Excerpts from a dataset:
====
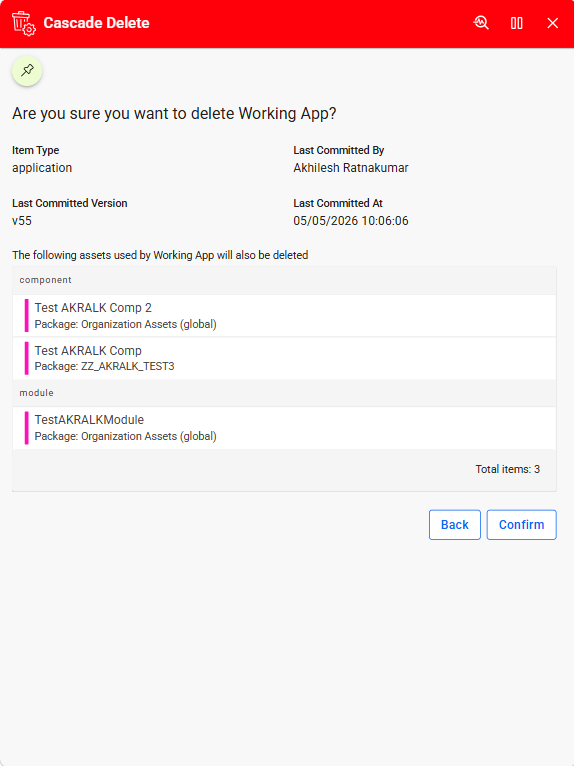Click pink marker beside Test AKRALK Comp 2
Image resolution: width=574 pixels, height=766 pixels.
pos(26,316)
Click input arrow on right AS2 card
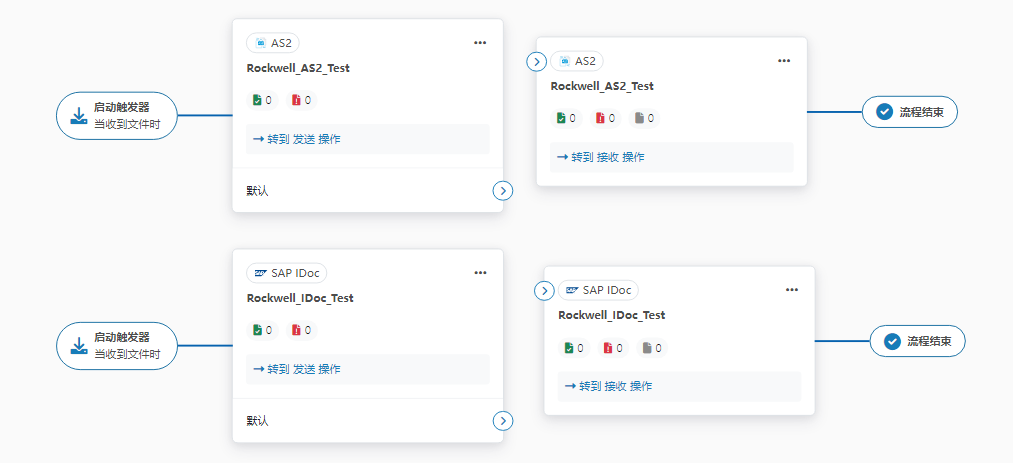This screenshot has height=463, width=1013. point(537,62)
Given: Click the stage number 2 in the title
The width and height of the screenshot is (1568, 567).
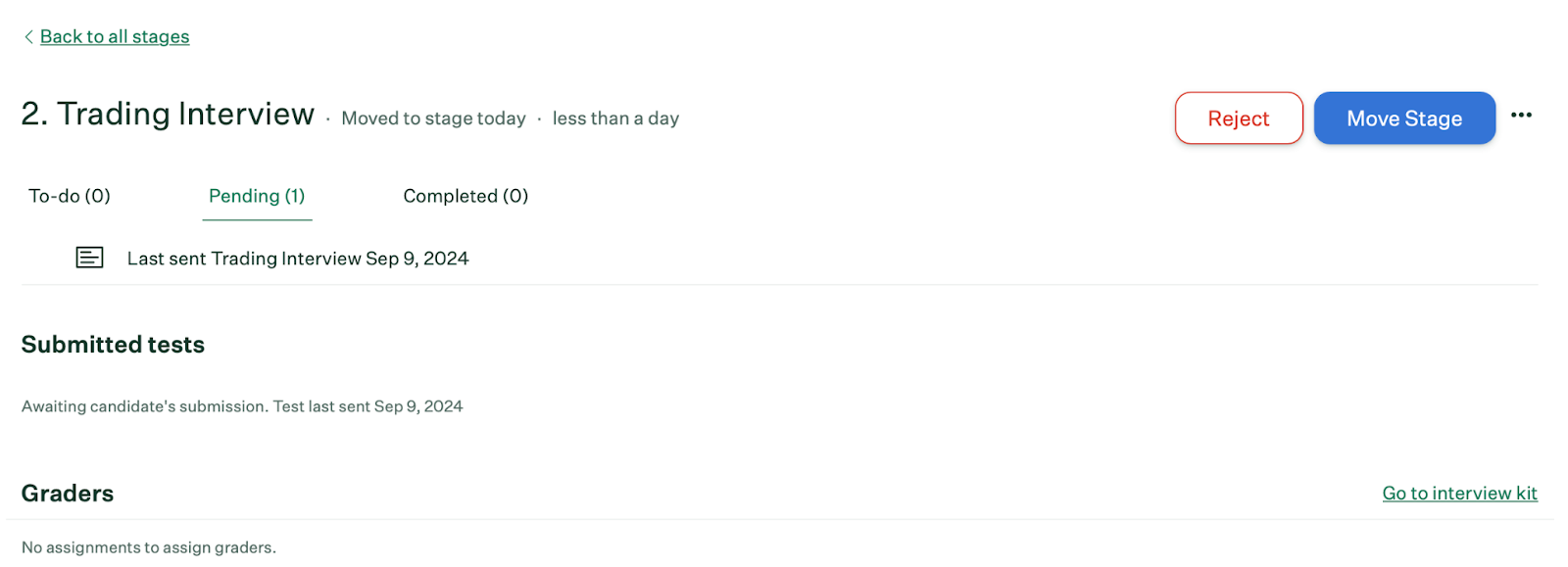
====
From the line containing "Click input arrow on right AS2 card" down to the last line of the entries above, set down every line exactly. Omit all pictures.

Click input arrow on right AS2 card
This screenshot has height=463, width=1013. point(537,62)
Given: Click the stage number 2 in the title
The width and height of the screenshot is (1568, 567).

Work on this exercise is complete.